A complete and exact copy of the entries below is the expected result.

_____

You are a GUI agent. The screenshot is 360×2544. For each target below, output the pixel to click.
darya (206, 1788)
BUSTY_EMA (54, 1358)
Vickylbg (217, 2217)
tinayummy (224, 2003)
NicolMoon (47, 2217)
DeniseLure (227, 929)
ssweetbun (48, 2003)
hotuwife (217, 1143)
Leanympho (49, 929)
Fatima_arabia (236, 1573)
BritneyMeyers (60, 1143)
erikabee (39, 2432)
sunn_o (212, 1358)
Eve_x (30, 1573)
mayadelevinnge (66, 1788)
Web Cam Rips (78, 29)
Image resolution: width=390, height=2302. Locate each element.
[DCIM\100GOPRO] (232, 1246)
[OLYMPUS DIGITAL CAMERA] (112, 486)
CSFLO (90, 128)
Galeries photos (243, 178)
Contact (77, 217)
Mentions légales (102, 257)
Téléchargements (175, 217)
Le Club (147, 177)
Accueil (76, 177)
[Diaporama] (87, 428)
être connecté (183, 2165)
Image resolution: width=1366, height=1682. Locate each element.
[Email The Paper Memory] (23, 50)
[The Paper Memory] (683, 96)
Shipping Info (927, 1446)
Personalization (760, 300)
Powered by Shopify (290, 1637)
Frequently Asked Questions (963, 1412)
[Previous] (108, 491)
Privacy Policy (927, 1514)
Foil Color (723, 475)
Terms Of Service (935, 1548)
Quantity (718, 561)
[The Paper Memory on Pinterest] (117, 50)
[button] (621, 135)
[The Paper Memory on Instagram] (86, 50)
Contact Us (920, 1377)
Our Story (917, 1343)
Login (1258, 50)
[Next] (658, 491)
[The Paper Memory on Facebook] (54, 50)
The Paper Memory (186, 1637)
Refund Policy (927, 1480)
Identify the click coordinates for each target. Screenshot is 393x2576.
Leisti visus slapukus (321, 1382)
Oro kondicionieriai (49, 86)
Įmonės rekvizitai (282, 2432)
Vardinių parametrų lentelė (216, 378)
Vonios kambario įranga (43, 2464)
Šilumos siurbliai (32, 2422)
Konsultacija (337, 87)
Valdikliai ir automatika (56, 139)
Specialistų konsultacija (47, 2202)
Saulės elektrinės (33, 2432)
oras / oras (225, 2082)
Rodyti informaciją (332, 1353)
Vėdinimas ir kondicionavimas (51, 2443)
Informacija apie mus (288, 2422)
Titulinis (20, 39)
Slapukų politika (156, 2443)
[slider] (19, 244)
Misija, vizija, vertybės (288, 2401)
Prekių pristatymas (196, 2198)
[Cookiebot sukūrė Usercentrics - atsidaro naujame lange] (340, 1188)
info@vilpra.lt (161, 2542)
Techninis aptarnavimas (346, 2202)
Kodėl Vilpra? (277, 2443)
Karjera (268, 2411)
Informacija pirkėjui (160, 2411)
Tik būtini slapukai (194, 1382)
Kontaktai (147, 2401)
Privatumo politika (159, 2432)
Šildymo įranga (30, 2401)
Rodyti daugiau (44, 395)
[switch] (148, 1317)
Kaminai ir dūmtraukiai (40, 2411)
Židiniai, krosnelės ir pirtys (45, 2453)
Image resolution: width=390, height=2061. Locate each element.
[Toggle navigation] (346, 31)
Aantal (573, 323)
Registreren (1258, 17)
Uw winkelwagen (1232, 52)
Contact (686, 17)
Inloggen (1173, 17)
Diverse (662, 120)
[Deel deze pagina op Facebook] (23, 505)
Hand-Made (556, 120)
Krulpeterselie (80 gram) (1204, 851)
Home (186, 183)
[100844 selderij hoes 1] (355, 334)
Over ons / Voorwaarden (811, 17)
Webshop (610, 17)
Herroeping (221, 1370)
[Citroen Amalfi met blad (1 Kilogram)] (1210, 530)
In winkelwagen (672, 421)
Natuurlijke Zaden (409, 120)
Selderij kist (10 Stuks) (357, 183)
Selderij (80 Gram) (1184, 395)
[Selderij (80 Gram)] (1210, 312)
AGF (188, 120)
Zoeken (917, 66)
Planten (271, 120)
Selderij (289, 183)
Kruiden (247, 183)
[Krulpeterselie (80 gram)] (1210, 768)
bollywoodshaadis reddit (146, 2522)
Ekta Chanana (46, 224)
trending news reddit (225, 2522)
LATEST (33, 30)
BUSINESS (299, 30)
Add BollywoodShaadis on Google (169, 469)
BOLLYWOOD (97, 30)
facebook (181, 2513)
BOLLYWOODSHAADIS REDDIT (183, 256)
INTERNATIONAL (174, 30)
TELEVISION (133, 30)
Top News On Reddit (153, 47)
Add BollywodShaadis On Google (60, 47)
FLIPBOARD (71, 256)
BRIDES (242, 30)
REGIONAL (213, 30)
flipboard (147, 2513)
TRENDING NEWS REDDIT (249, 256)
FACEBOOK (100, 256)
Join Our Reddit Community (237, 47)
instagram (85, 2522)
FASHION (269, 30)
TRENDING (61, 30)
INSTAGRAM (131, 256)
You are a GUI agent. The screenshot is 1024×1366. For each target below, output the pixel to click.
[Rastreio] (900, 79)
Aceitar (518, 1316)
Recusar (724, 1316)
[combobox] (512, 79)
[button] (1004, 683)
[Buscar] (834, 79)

_____

#### Result:
You are a GUI agent. The screenshot is 360×2544. For each target below, output the pixel to click.
darya (206, 1788)
BUSTY_EMA (54, 1358)
Vickylbg (217, 2217)
tinayummy (224, 2003)
NicolMoon (47, 2217)
DeniseLure (227, 929)
ssweetbun (48, 2003)
hotuwife (217, 1143)
Leanympho (49, 929)
Fatima_arabia (236, 1573)
BritneyMeyers (60, 1143)
erikabee (39, 2432)
sunn_o (212, 1358)
Eve_x (30, 1573)
mayadelevinnge (66, 1788)
Web Cam Rips (78, 29)
Image resolution: width=390, height=2302. Locate each element.
[DCIM\100GOPRO] (232, 1246)
[OLYMPUS DIGITAL CAMERA] (112, 486)
CSFLO (90, 128)
Galeries photos (243, 178)
Contact (77, 217)
Mentions légales (102, 257)
Téléchargements (175, 217)
Le Club (147, 177)
Accueil (76, 177)
[Diaporama] (87, 428)
être connecté (183, 2165)
Image resolution: width=1366, height=1682. Locate each element.
[Email The Paper Memory] (23, 50)
[The Paper Memory] (683, 96)
Shipping Info (927, 1446)
Personalization (760, 300)
Powered by Shopify (290, 1637)
Frequently Asked Questions (963, 1412)
[Previous] (108, 491)
Privacy Policy (927, 1514)
Foil Color (723, 475)
Terms Of Service (935, 1548)
Quantity (718, 561)
[The Paper Memory on Pinterest] (117, 50)
[button] (621, 135)
[The Paper Memory on Instagram] (86, 50)
Contact Us (920, 1377)
Our Story (917, 1343)
Login (1258, 50)
[Next] (658, 491)
[The Paper Memory on Facebook] (54, 50)
The Paper Memory (186, 1637)
Refund Policy (927, 1480)
Identify the click coordinates for each target. Screenshot is 393x2576.
Leisti visus slapukus (321, 1382)
Oro kondicionieriai (49, 86)
Įmonės rekvizitai (282, 2432)
Vardinių parametrų lentelė (216, 378)
Vonios kambario įranga (43, 2464)
Šilumos siurbliai (32, 2422)
Konsultacija (337, 87)
Valdikliai ir automatika (56, 139)
Specialistų konsultacija (47, 2202)
Saulės elektrinės (33, 2432)
oras / oras (225, 2082)
Rodyti informaciją (332, 1353)
Vėdinimas ir kondicionavimas (51, 2443)
Informacija apie mus (288, 2422)
Titulinis (20, 39)
Slapukų politika (156, 2443)
[slider] (19, 244)
Misija, vizija, vertybės (288, 2401)
Prekių pristatymas (196, 2198)
[Cookiebot sukūrė Usercentrics - atsidaro naujame lange] (340, 1188)
info@vilpra.lt (161, 2542)
Techninis aptarnavimas (346, 2202)
Kodėl Vilpra? (277, 2443)
Karjera (268, 2411)
Informacija pirkėjui (160, 2411)
Tik būtini slapukai (194, 1382)
Kontaktai (147, 2401)
Privatumo politika (159, 2432)
Šildymo įranga (30, 2401)
Rodyti daugiau (44, 395)
[switch] (148, 1317)
Kaminai ir dūmtraukiai (40, 2411)
Židiniai, krosnelės ir pirtys (45, 2453)
Image resolution: width=390, height=2061. Locate each element.
[Toggle navigation] (346, 31)
Aantal (573, 323)
Registreren (1258, 17)
Uw winkelwagen (1232, 52)
Contact (686, 17)
Inloggen (1173, 17)
Diverse (662, 120)
[Deel deze pagina op Facebook] (23, 505)
Hand-Made (556, 120)
Krulpeterselie (80 gram) (1204, 851)
Home (186, 183)
[100844 selderij hoes 1] (355, 334)
Over ons / Voorwaarden (811, 17)
Webshop (610, 17)
Herroeping (221, 1370)
[Citroen Amalfi met blad (1 Kilogram)] (1210, 530)
In winkelwagen (672, 421)
Natuurlijke Zaden (409, 120)
Selderij kist (10 Stuks) (357, 183)
Selderij (80 Gram) (1184, 395)
[Selderij (80 Gram)] (1210, 312)
AGF (188, 120)
Zoeken (917, 66)
Planten (271, 120)
Selderij (289, 183)
Kruiden (247, 183)
[Krulpeterselie (80 gram)] (1210, 768)
bollywoodshaadis reddit (146, 2522)
Ekta Chanana (46, 224)
trending news reddit (225, 2522)
LATEST (33, 30)
BUSINESS (299, 30)
Add BollywoodShaadis on Google (169, 469)
BOLLYWOOD (97, 30)
facebook (181, 2513)
BOLLYWOODSHAADIS REDDIT (183, 256)
INTERNATIONAL (174, 30)
TELEVISION (133, 30)
Top News On Reddit (153, 47)
Add BollywodShaadis On Google (60, 47)
FLIPBOARD (71, 256)
BRIDES (242, 30)
REGIONAL (213, 30)
flipboard (147, 2513)
TRENDING NEWS REDDIT (249, 256)
FACEBOOK (100, 256)
Join Our Reddit Community (237, 47)
instagram (85, 2522)
FASHION (269, 30)
TRENDING (61, 30)
INSTAGRAM (131, 256)
You are a GUI agent. The screenshot is 1024×1366. For each target below, output the pixel to click.
[Rastreio] (900, 79)
Aceitar (518, 1316)
Recusar (724, 1316)
[combobox] (512, 79)
[button] (1004, 683)
[Buscar] (834, 79)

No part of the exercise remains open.